ほぼカロリーなしで栄養価が高い「きのこ」
低カロリー、低糖質なきのこは、太らない食事におすすめの食べ物です。基本的なきのこのカロリーは100gあたり15~25kcal、糖質量は1~3gほどです。きのこに多く含まれる栄養素には、食物繊維のほか「キノコキトサン」という成分があります。このキノコキトサンには脂質の吸収を抑える働きがあり、すでに溜まっている体脂肪の燃焼にも効果があるようです。
しいたけとマッシュルームのみに含まれる「エリタデニン」という成分は、血中のコレステロール値を下げる作用があるとも言われています。きのこを食べる際は気をつけたい注意点もあります。それがきのこの調理法と食べ方です。油を吸収しやすいきのこは調理法によってはカロリーが高くなることもあります。また食物繊維が豊富なため、食べ過ぎると逆に便秘になることもあるようです。
高たんぱくでダイエットにぴったり「豆腐」
ダイエット食材として人気の豆腐ですが、糖質制限にも最適な食べ物だと言われています。木綿豆腐の100gあたりのカロリーが65~75kcal、糖質量が1.2g、絹ごし豆腐100gあたりのカロリーが50~60kcal、糖質量が1.7gです。より低カロリーなのは絹ごし豆腐、低糖質なのは木綿豆腐だと言えるでしょう。豆腐を食べるメリットは高たんぱく、低脂質だという点にもあります。
またビタミンやミネラルが豊富で、ダイエット中の栄養補給にもおすすめの食材です。意外にも豆腐には善玉菌が含まれており、腸内環境を整える働きも期待できます。栄養が豊富な豆腐ですが、それだけ食べるとカロテンやビタミンC、鉄分などが足りません。他のおかずと上手く組み合わせてバランス良く食べるようにしましょう。
カサが増えて満腹度アップ「キャベツの千切り」
おかずの添えとして人気の高いキャベツの千切りは、シャキッとした歯ごたえと甘みが特徴の食べ物です。

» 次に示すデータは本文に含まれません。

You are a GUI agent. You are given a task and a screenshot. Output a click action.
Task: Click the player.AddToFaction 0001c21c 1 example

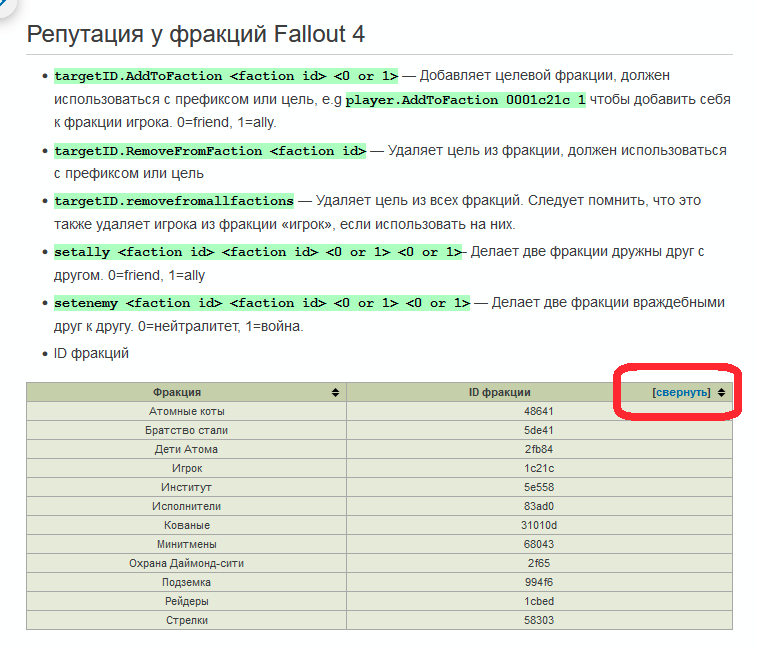pyautogui.click(x=466, y=100)
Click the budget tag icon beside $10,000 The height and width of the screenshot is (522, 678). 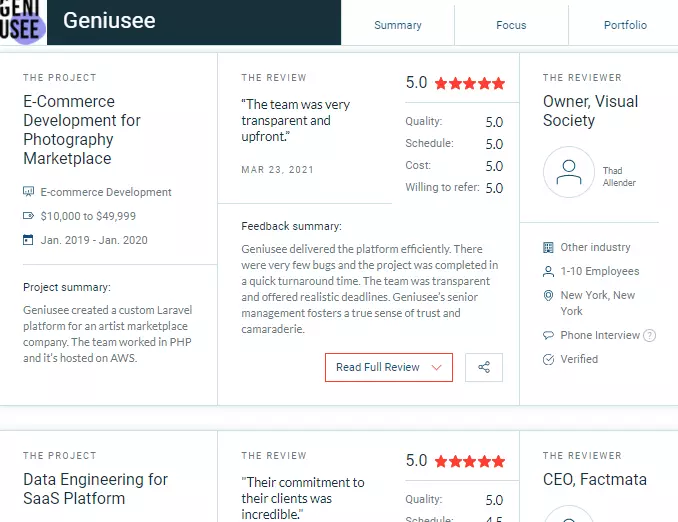coord(28,215)
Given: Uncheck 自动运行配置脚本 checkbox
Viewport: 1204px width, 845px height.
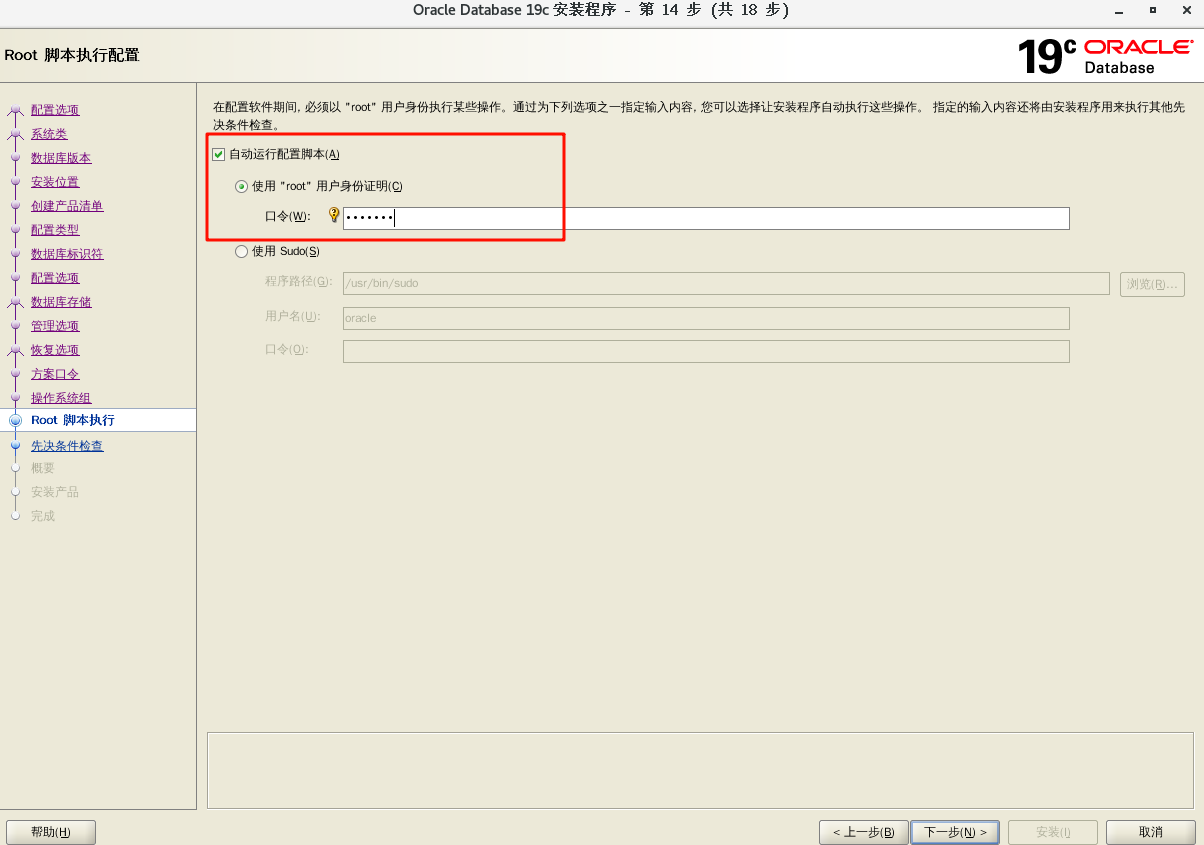Looking at the screenshot, I should [219, 154].
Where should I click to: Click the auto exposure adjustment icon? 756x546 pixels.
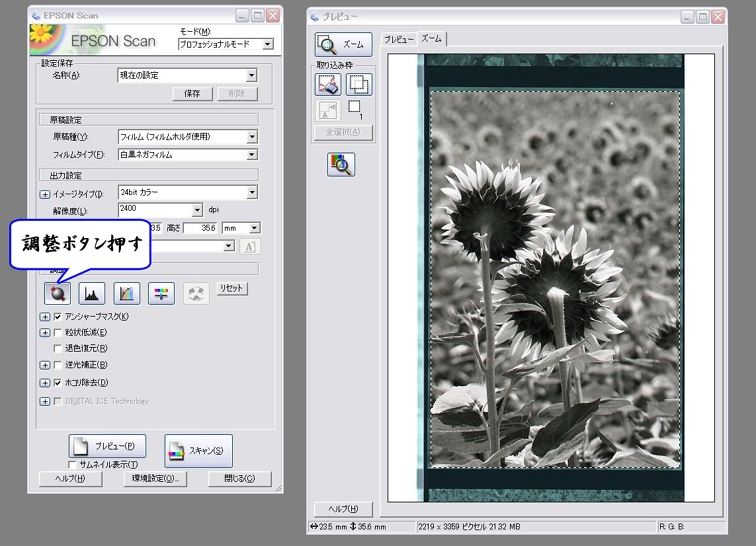pos(56,293)
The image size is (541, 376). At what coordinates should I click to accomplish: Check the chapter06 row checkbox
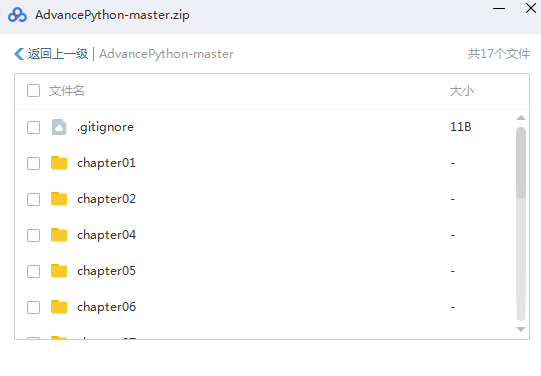tap(33, 307)
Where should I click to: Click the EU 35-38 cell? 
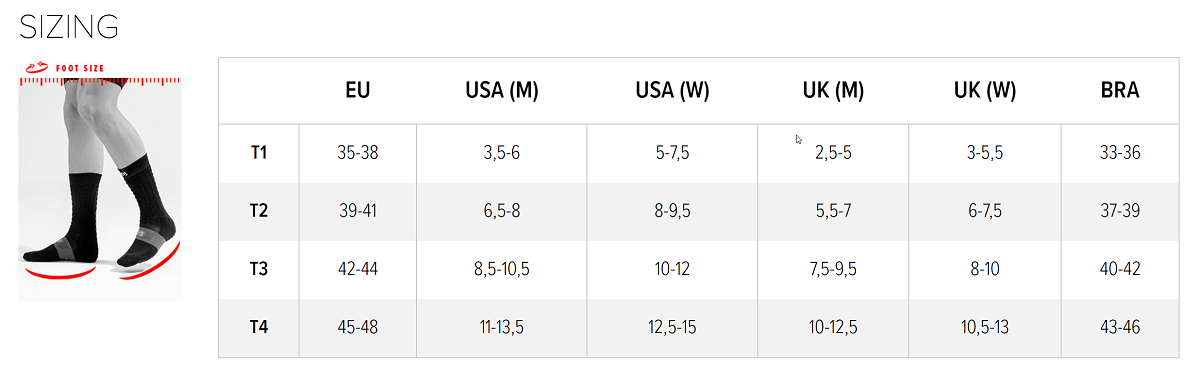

キャベツの千切り100gあたりのカロリーは23kcal、糖質は3.4gとなり、糖質もそこまで多くありません。キャベツに含まれる栄養素には、キャベジンのほか食物繊維やビタミンC、カリウムなどがあります。キャベジンは胃の粘膜を保護し、食物繊維は糖の吸収を抑えたり腸内環境を良くする効果が期待できます。
またカリウムにはむくみを解消する働きや体内に入った塩分の調整を行う作用もあります。美容にも良いビタミンCは熱に弱いため千切りにして食べるという方法は理にかなった食べ方と言えます。食感の良いキャベツの千切りは、おかずの添えにすると咀嚼回数を増やすことも可能です。
太らない食事と食べ方の最大のポイントは栄養バランス!
太らない食事を行うには、栄養のバランスがキーポイントとなります。食べ方や食事の順番にも気をつければ更に高いダイエット効果が期待できます。カロリーや糖質量が少ないものを摂るということも大切ですが、炭水化物、脂質、たんぱく質のバランスにも気を配り、足りない栄養素を補う工夫も重要です。紹介した内容を参考に、是非ダイエットも効果的に行いましょう。